++++ Data extract ++++
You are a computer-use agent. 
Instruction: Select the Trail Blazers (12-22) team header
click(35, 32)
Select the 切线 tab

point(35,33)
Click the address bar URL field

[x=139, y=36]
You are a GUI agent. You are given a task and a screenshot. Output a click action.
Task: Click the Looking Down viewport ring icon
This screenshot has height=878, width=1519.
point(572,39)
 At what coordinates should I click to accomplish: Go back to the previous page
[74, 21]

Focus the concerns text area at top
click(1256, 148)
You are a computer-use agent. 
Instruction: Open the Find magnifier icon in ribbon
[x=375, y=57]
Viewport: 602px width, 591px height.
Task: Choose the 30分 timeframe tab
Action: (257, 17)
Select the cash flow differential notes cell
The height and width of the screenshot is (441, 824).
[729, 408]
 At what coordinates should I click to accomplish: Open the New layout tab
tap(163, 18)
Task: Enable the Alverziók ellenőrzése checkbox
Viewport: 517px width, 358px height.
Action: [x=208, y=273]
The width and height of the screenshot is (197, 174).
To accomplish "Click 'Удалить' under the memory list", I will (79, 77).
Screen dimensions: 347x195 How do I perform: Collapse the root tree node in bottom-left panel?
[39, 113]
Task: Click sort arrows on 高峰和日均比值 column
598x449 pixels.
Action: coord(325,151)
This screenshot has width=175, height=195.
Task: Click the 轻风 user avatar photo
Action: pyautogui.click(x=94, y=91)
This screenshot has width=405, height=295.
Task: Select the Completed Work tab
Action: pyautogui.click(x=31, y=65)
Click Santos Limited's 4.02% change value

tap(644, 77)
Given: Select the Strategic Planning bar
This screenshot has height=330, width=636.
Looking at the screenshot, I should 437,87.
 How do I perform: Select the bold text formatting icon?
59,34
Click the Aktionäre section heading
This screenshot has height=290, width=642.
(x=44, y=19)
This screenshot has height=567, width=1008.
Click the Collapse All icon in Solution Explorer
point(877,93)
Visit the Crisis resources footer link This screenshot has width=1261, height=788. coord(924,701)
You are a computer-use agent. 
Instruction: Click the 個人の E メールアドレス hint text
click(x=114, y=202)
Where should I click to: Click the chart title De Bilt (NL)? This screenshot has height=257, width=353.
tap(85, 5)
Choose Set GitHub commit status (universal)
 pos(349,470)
++++
**Work instructions:** Write out the data above again, word for word.

**Solution for this exercise:**
You are a computer-use agent. 
Instruction: Select the Trail Blazers (12-22) team header
click(35, 32)
Select the 切线 tab

point(35,33)
Click the address bar URL field

[x=139, y=36]
You are a GUI agent. You are given a task and a screenshot. Output a click action.
Task: Click the Looking Down viewport ring icon
This screenshot has height=878, width=1519.
point(572,39)
 At what coordinates should I click to accomplish: Go back to the previous page
[74, 21]

Focus the concerns text area at top
click(1256, 148)
You are a computer-use agent. 
Instruction: Open the Find magnifier icon in ribbon
[x=375, y=57]
Viewport: 602px width, 591px height.
Task: Choose the 30分 timeframe tab
Action: (257, 17)
Select the cash flow differential notes cell
The height and width of the screenshot is (441, 824).
[729, 408]
 At what coordinates should I click to accomplish: Open the New layout tab
tap(163, 18)
Task: Enable the Alverziók ellenőrzése checkbox
Viewport: 517px width, 358px height.
Action: [x=208, y=273]
The width and height of the screenshot is (197, 174).
To accomplish "Click 'Удалить' under the memory list", I will (79, 77).
Screen dimensions: 347x195 How do I perform: Collapse the root tree node in bottom-left panel?
[39, 113]
Task: Click sort arrows on 高峰和日均比值 column
598x449 pixels.
Action: coord(325,151)
This screenshot has width=175, height=195.
Task: Click the 轻风 user avatar photo
Action: pyautogui.click(x=94, y=91)
This screenshot has width=405, height=295.
Task: Select the Completed Work tab
Action: pyautogui.click(x=31, y=65)
Click Santos Limited's 4.02% change value

tap(644, 77)
Given: Select the Strategic Planning bar
This screenshot has height=330, width=636.
Looking at the screenshot, I should 437,87.
 How do I perform: Select the bold text formatting icon?
59,34
Click the Aktionäre section heading
This screenshot has height=290, width=642.
(x=44, y=19)
This screenshot has height=567, width=1008.
Click the Collapse All icon in Solution Explorer
point(877,93)
Visit the Crisis resources footer link This screenshot has width=1261, height=788. coord(924,701)
You are a computer-use agent. 
Instruction: Click the 個人の E メールアドレス hint text
click(x=114, y=202)
Where should I click to: Click the chart title De Bilt (NL)? This screenshot has height=257, width=353.
tap(85, 5)
Choose Set GitHub commit status (universal)
 pos(349,470)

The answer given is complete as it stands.